======== Records ========

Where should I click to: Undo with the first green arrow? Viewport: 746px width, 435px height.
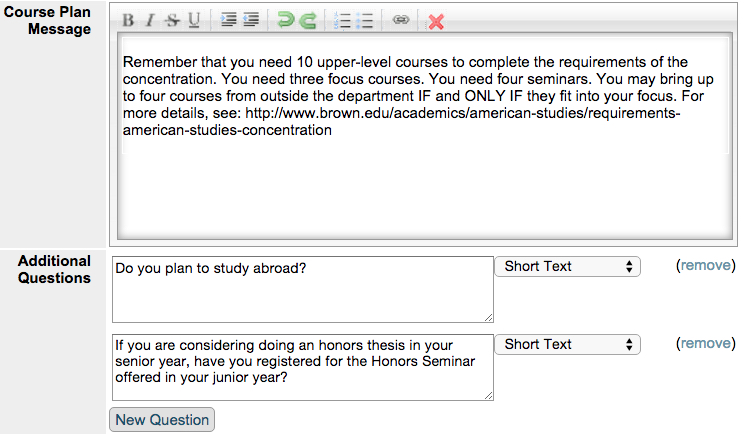[x=285, y=20]
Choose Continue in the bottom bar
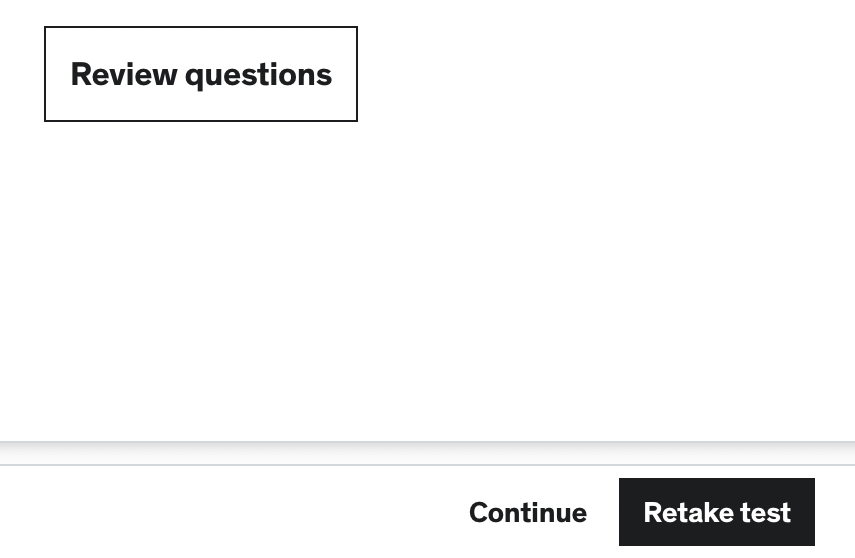The width and height of the screenshot is (855, 558). 528,513
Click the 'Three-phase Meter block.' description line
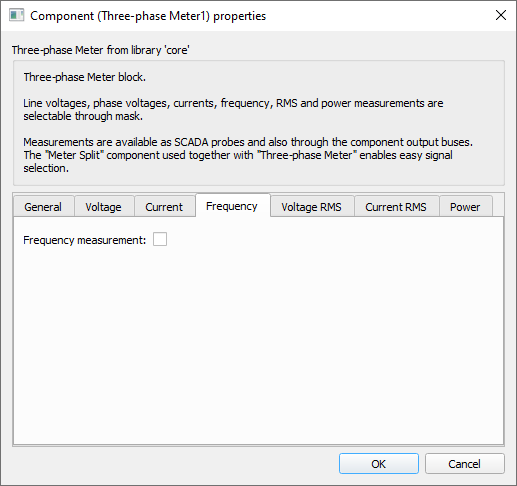The width and height of the screenshot is (517, 486). click(x=85, y=77)
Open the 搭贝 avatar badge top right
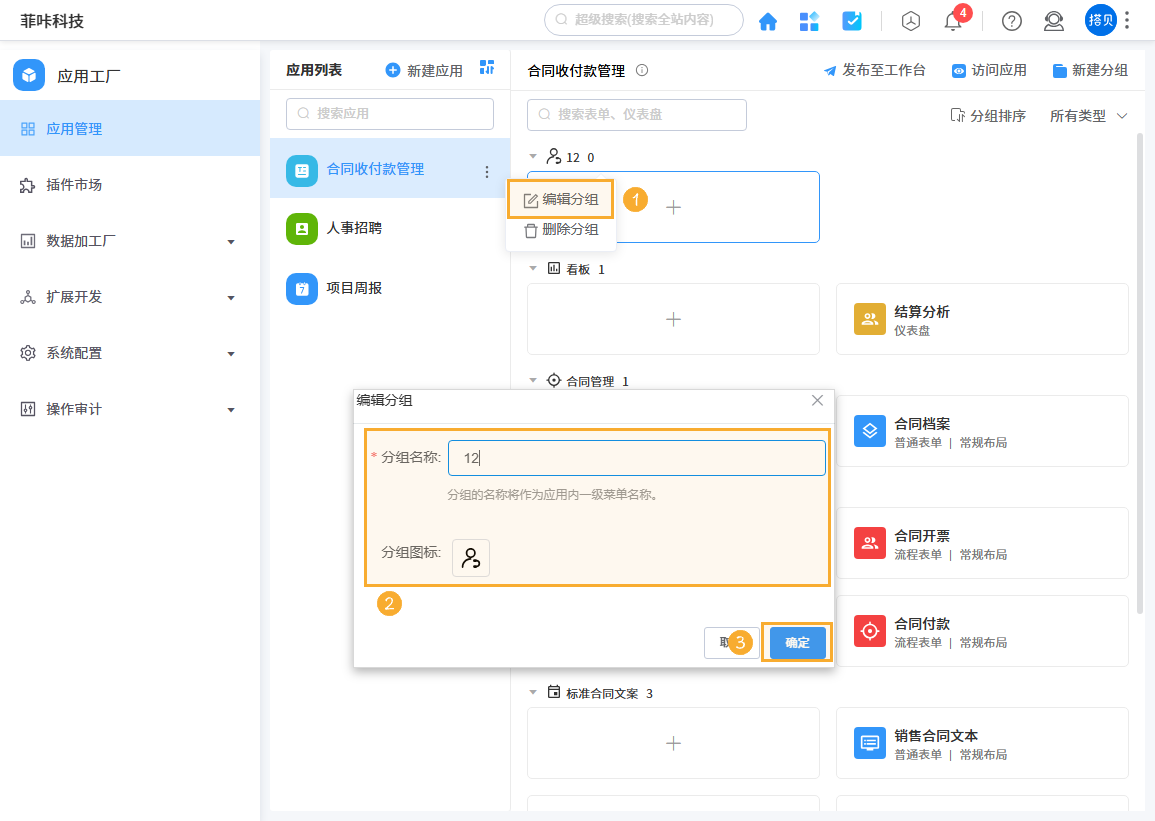Screen dimensions: 1155x821 coord(1100,20)
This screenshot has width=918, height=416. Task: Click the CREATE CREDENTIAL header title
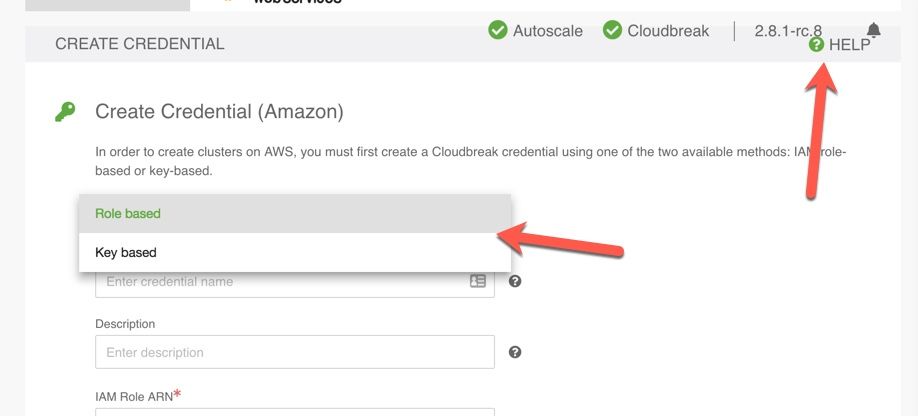click(140, 44)
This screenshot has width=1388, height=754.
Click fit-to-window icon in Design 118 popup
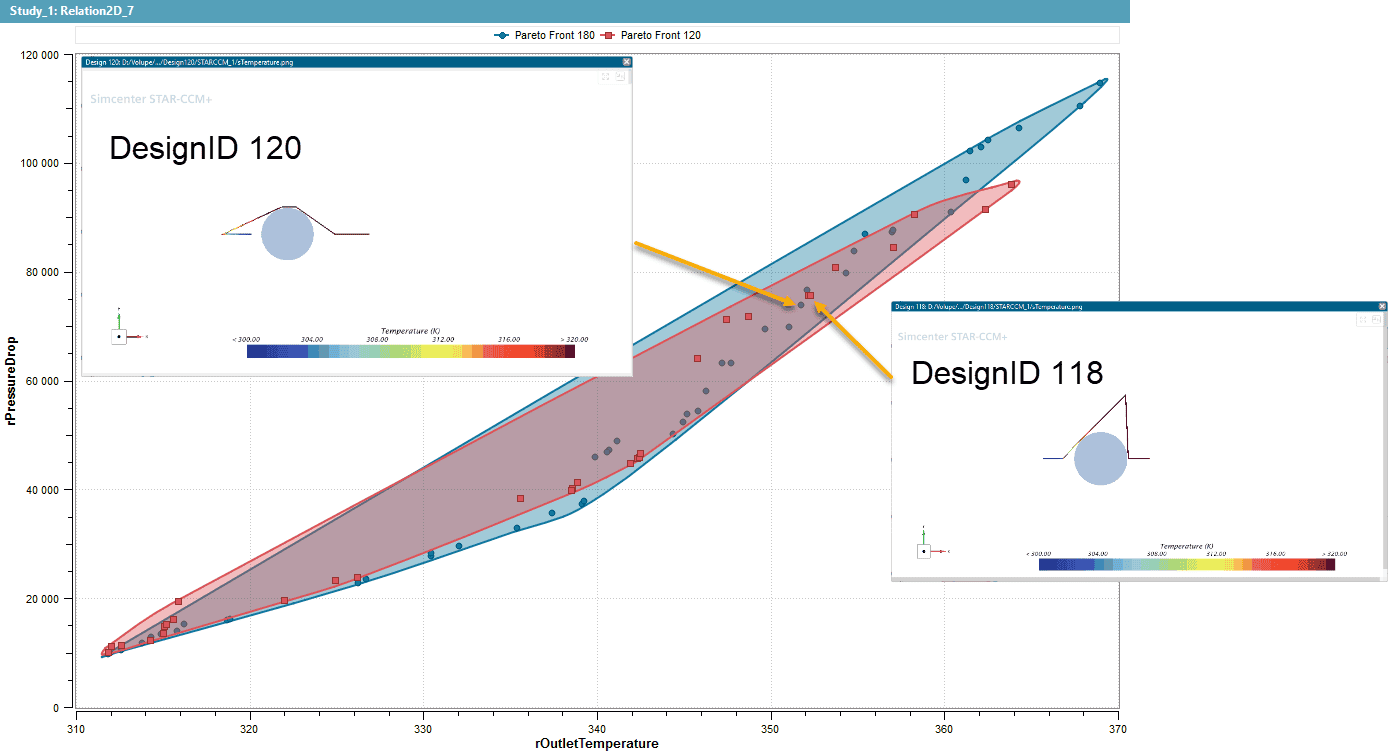pyautogui.click(x=1361, y=320)

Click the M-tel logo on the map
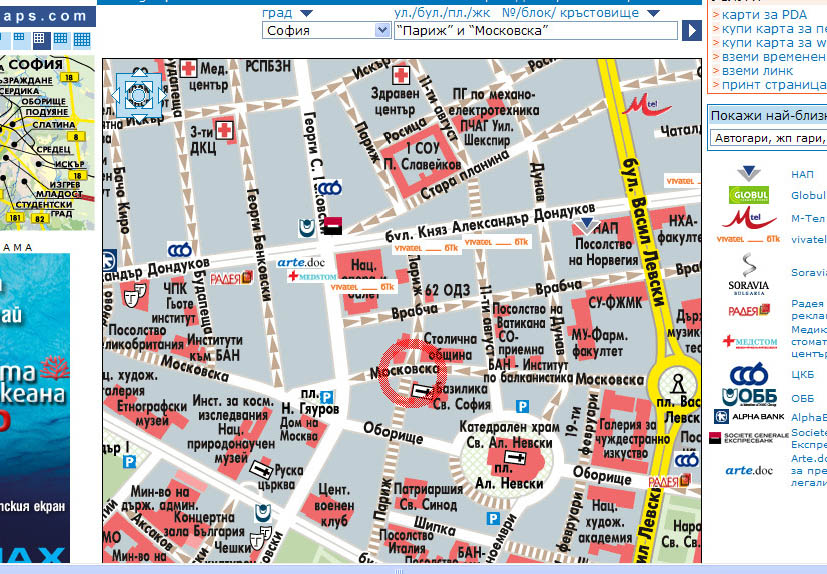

========

About this task: Pictures stay out. Transcribe the lines from the start of the entries above through the line with "This screenshot has width=1388, height=754.", exactly.

Result of the exercise:
Where should I click to: Undo with the first green arrow? Viewport: 746px width, 435px height.
[x=285, y=20]
Choose Continue in the bottom bar
The width and height of the screenshot is (855, 558). 528,513
Click the 'Three-phase Meter block.' description line
The width and height of the screenshot is (517, 486). click(x=85, y=77)
Open the 搭贝 avatar badge top right
Screen dimensions: 1155x821 coord(1100,20)
This screenshot has width=918, height=416. Task: Click the CREATE CREDENTIAL header title
click(140, 44)
This screenshot has width=1388, height=754.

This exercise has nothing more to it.